Renk körlüğü değişik renkleri ve gölgeleri algılamaktaki bozukluğu tanımlamak için kullanılır. Renk körlüğü bir canlının görme merkezinde özel bir pigment molekülünün bulunmaması veya gerektiğinden az bulunmasıdır. Kadınlardan fazla erkeklerde görülen, oldukça yaygın bir durumdur.
Kadınlarda yüzde 0,6–0,8 oranında rastlanılmasına rağmen bu oran erkeklerde yaklaşık yüzde 10 dur. Bu hastalığın nedeni; gözün retina tabakasındaki bazı pigmentlerin eksikliği veya hiç olmamasıdır. Sıklıkla kırmızı-yeşil gibi renklerin karıştırılması şeklinde ortaya çıkan renk körlüğü, nadiren de olsa tüm renklerin gri ve tonlarındaymış gibi algılandığı şekilde de görülebilmektedir.

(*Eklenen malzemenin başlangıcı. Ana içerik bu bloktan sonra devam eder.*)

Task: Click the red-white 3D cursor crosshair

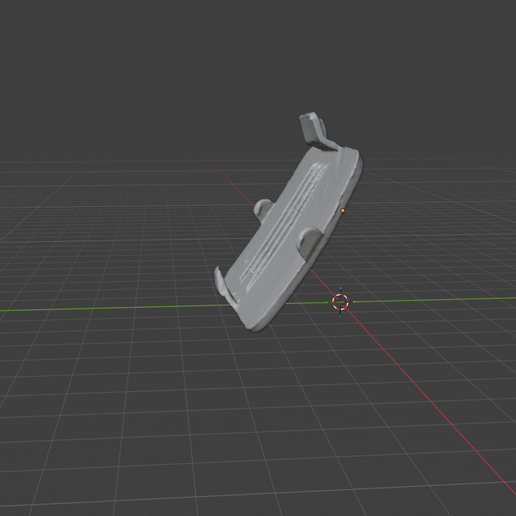Action: pos(340,302)
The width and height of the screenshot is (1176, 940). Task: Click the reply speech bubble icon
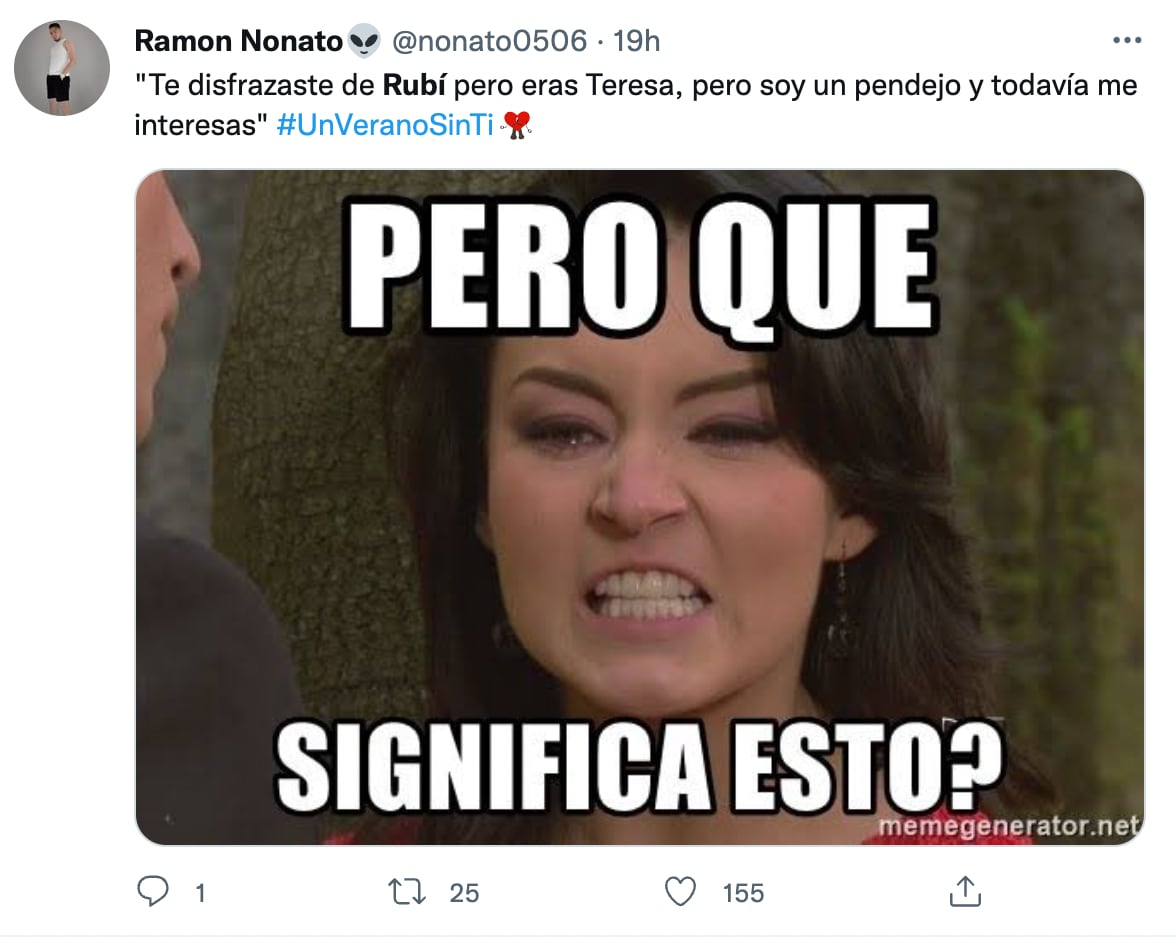click(153, 891)
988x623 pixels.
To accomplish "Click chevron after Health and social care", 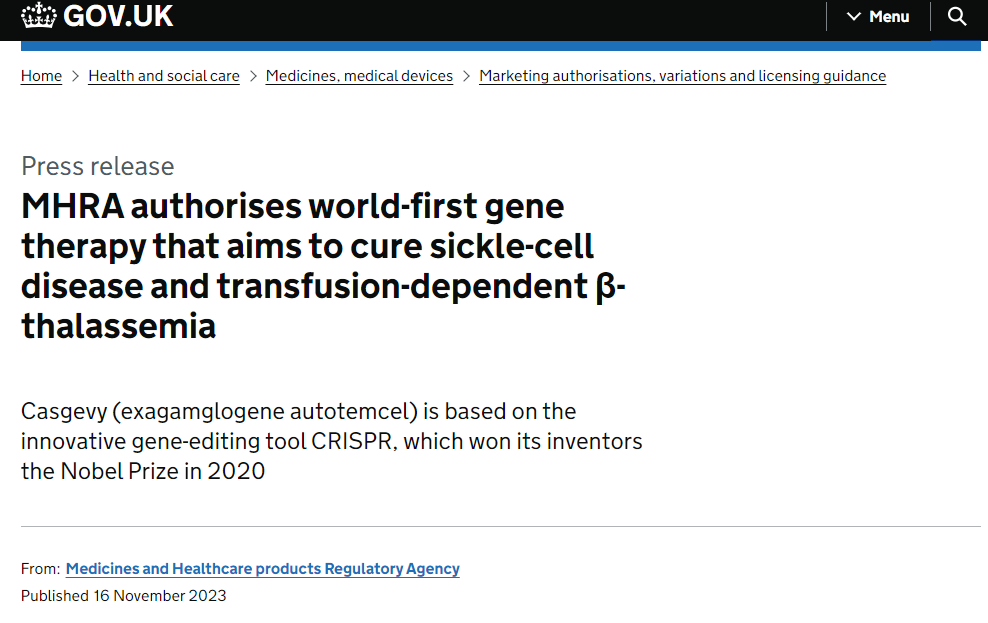I will point(253,76).
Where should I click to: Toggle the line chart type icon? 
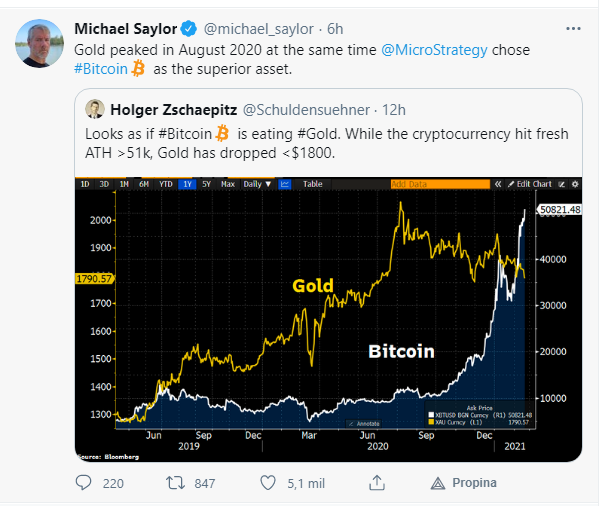(285, 184)
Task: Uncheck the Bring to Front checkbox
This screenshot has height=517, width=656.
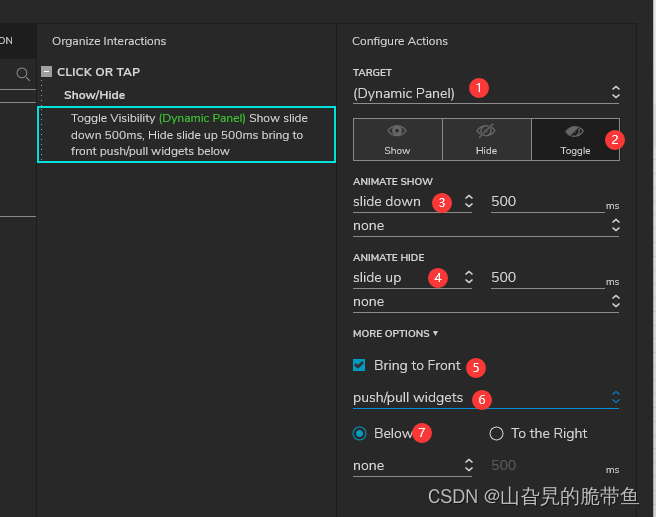Action: 360,365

Renk körlüğü aynı rengin tonlarını ayırmakta olan güçlük şeklinde hafif olabileceği gibi hiç bir rengi ayıramayacak kadar şiddetli olabilir. Bir canlının görme merkezinde özel bir pigment molekülünün bulunmaması veya gerektiğinden az bulunmasıdır. Bu eksiklik sonucunda çeşitli renklerin çevresindeki renkleri ayırt edemez.

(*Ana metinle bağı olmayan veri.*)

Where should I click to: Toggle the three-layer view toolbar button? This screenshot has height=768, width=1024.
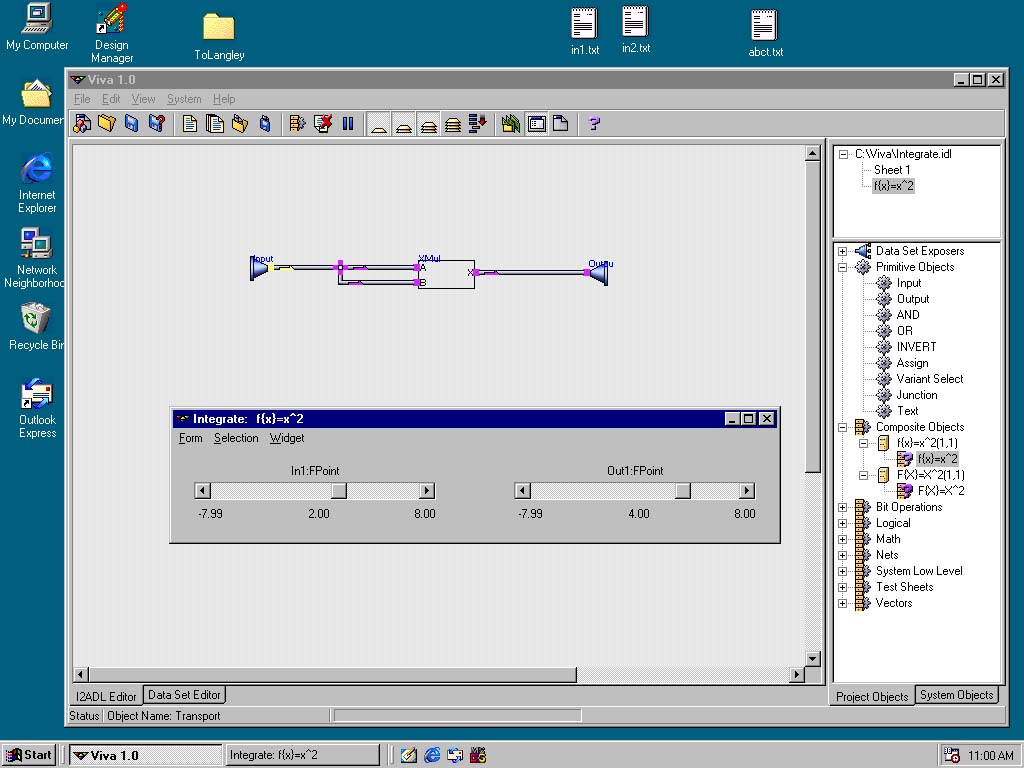pos(429,124)
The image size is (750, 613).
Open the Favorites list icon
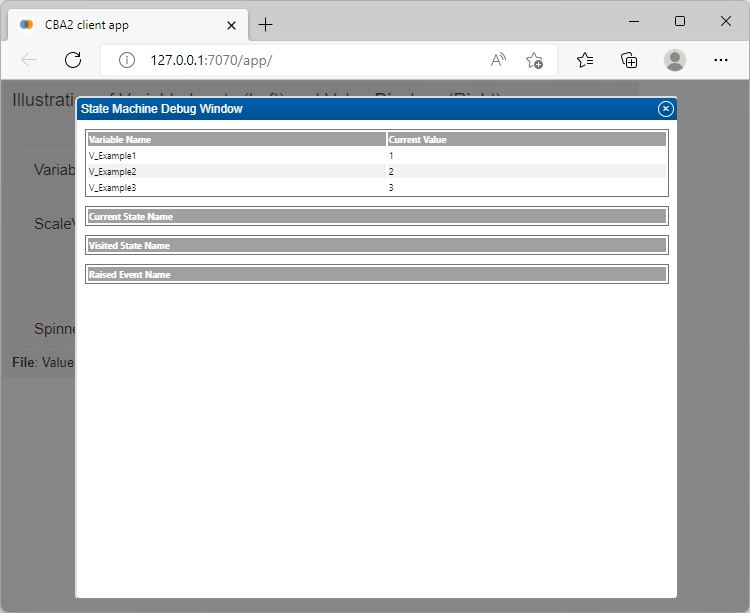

En çok görülen tipi, kırmızı ile yeşilin ayırt edilememesidir. Nadir görülen bazı vakalarda ise bütün renklerin ayırt edilememesi ve dünyanın siyah – beyaz görülmesi söz konusudur. Her 20 erkekten ve her 200 kadından birinde vardır. Çoğu renk körü olduğunu kendiliğinden fark etmez.